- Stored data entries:
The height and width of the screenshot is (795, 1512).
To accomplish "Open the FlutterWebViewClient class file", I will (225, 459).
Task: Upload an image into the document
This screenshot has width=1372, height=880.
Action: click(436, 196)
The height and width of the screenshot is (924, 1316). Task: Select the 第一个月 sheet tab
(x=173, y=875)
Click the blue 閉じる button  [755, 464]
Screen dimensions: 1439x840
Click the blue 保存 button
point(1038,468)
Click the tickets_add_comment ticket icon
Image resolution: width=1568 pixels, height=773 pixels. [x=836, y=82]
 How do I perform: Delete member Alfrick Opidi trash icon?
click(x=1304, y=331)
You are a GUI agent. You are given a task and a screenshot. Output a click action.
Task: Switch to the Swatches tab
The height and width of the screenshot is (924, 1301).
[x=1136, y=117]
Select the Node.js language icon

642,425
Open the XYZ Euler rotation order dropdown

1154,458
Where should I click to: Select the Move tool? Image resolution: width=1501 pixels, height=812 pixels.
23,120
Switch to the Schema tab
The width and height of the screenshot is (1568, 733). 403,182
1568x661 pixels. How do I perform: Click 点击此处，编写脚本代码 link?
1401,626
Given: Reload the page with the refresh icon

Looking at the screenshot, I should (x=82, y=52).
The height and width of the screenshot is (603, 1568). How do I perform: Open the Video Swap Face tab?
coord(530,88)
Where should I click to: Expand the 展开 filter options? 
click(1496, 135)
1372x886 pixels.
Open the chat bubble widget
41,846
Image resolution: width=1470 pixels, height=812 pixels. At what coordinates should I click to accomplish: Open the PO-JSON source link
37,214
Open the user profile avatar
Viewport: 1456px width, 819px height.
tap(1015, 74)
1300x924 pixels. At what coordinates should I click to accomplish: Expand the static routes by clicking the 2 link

- ABOUT THIS EXERCISE: The only acceptable answer is the full set of entries, repeated exactly.

- WRITTEN SOLUTION:
The height and width of the screenshot is (795, 1512).
To accomplish "Open the FlutterWebViewClient class file", I will (225, 459).
Task: Upload an image into the document
This screenshot has width=1372, height=880.
Action: click(436, 196)
The height and width of the screenshot is (924, 1316). Task: Select the 第一个月 sheet tab
(x=173, y=875)
Click the blue 閉じる button  [755, 464]
Screen dimensions: 1439x840
Click the blue 保存 button
point(1038,468)
Click the tickets_add_comment ticket icon
Image resolution: width=1568 pixels, height=773 pixels. [x=836, y=82]
 How do I perform: Delete member Alfrick Opidi trash icon?
click(x=1304, y=331)
You are a GUI agent. You are given a task and a screenshot. Output a click action.
Task: Switch to the Swatches tab
The height and width of the screenshot is (924, 1301).
[x=1136, y=117]
Select the Node.js language icon

642,425
Open the XYZ Euler rotation order dropdown

1154,458
Where should I click to: Select the Move tool? Image resolution: width=1501 pixels, height=812 pixels.
23,120
Switch to the Schema tab
The width and height of the screenshot is (1568, 733). 403,182
1568x661 pixels. How do I perform: Click 点击此处，编写脚本代码 link?
1401,626
Given: Reload the page with the refresh icon

Looking at the screenshot, I should (x=82, y=52).
The height and width of the screenshot is (603, 1568). How do I perform: Open the Video Swap Face tab?
coord(530,88)
Where should I click to: Expand the 展开 filter options? 
click(1496, 135)
1372x886 pixels.
Open the chat bubble widget
41,846
Image resolution: width=1470 pixels, height=812 pixels. At what coordinates should I click to accomplish: Open the PO-JSON source link
37,214
Open the user profile avatar
Viewport: 1456px width, 819px height.
tap(1015, 74)
1300x924 pixels. At what coordinates should I click to accomplish: Expand the static routes by clicking the 2 link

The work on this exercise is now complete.